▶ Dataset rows
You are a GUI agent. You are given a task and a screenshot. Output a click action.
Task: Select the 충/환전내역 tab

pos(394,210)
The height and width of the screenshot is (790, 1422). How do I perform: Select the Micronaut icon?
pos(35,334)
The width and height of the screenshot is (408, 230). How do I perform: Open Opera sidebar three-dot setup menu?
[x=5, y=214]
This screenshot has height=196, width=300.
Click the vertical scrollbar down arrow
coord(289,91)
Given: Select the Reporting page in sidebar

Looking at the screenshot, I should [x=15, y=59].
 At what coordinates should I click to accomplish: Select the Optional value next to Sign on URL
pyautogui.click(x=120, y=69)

==

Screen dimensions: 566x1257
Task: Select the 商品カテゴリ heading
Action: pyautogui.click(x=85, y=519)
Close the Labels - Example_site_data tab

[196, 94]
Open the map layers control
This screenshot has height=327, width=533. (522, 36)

▶ REQUIRED TASK
Set down everything from the line containing "Screen dimensions: 566x1257" down to the line containing "This screenshot has height=327, width=533.", reproducing each line exactly.

▶ WORKED ANSWER
Screen dimensions: 566x1257
Task: Select the 商品カテゴリ heading
Action: pyautogui.click(x=85, y=519)
Close the Labels - Example_site_data tab

[196, 94]
Open the map layers control
This screenshot has height=327, width=533. (522, 36)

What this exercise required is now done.